“A trillion dollars doesn’t even cover 10% of the national debt. How big is a trillion? NOT as big as it used to be….we owe a 11 trillion dollars to someone? That sounds bad.” – a hilarious Lin Brehmer podcast on WXRT. (I can’t figure out how to permalink just the one, so just scroll down to the 6/29/09 podcast.)
*the most hilarious part is the embedded Dennis Miller clip from back-in-the-day, when he did the news on SNL.
*I’m fascinated with novels, fiction,anything really, dealing with life transitions, whether the unsure early twenties or the grumpy forty-fifties. I love my field of medicine, but if I hadn’t chosen to practice my particular specialty, I would have liked to practice psychiatry and study these sorts of phenomenon.
*Yeah, I know I totally re-write things a bit after I post them. Eh, rules.
*I’ve never read Atlas Shrugged, but, what’s interesting to me, are all the copies of Ayn Rand I seem to see everywhere these days. Or, am I just noticing the books more, rather than it being some kind of new phenomenon?
At any rate, my ‘bobo’ inner-ring semi-urban neighborhood has a lot of bookstores, and, while they are generally fiction oriented, the political is very much what you might expect. So, the big fat copies of Rand I see lying around on piles of new and old books is interesting…..no?
Can we please please please stop claiming that the AMA has anything to do with the supply of doctors. It doesn’t. It has zippo, nada, zilch to do with it. The number of medical slots is set by the AAMC (American Association of Medical Colleges), which has been trying for 15 years to INCREASE the number of medical school positions. The number of residencies is set by the Federal Government, which pays hospitals for the post-graduate training of physicians. As for “certification,” that’s done by the various state licensing boards, and by the American Board of Medical Specialties.
The AMA, which I don’t belong to, by the way, is an advocacy group and PAC. Not that there’s anything wrong with that.
Finally, doctors’ incomes are set for the most part by CMS via Medicare rates and the ICD/CPT/DRG system. You do procedure X, you get paid $Y. If you do a thousand X, you get $1000Y. As the reimbursement has dropped for procedure X, doctors have responded by doing it faster and trying to do more of them. Simple.
1. Met my old friend Sam in the hospital cafeteria, he was having lunch with a bunch of people from his department, so I joined the group. I had the ’vegetarian voyage’. (A woman in line ahead of me asked about the fake meat used in the dish, and she asked it like this: ”that’s fake meat, right?”)

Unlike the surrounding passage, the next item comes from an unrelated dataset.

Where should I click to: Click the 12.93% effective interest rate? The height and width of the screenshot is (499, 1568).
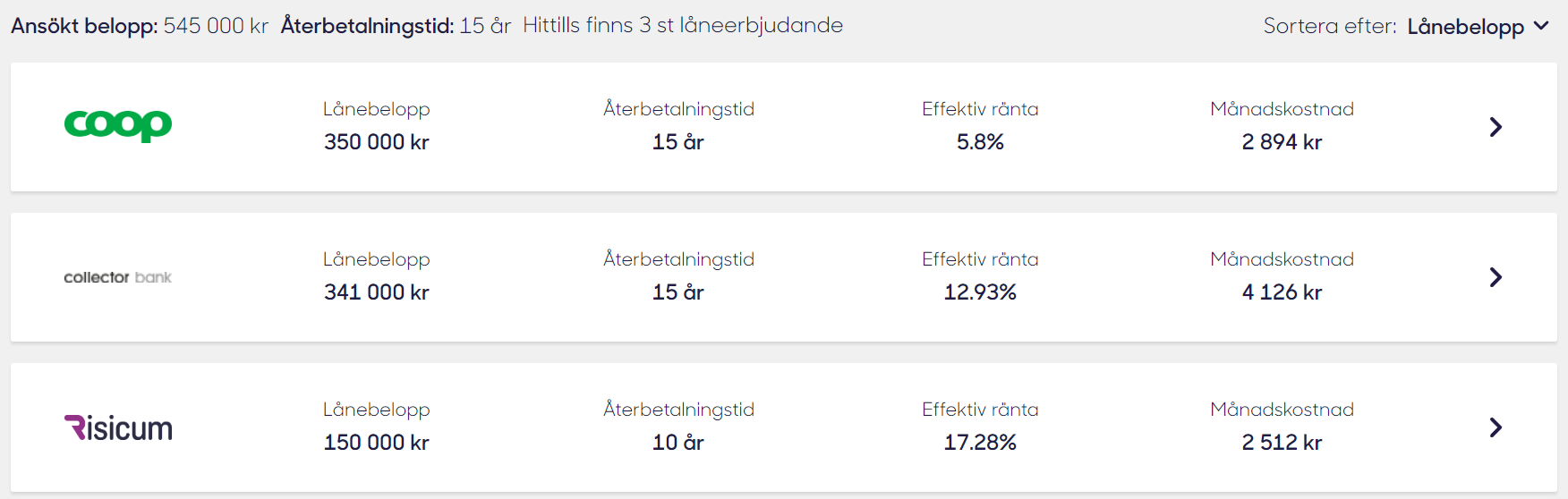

Naturally, the conversation at our table turned to the proposed changes in medicine. No one was optimistic.
2. Did a bunch of work.
3. At the gym, I watched people at the gym. I mean, I watched them on a little blinking t.v. screen. It was kind of weird using a stairmaster while watching a television character lift weights. It was sort of like watching pro-gym propaganda or something.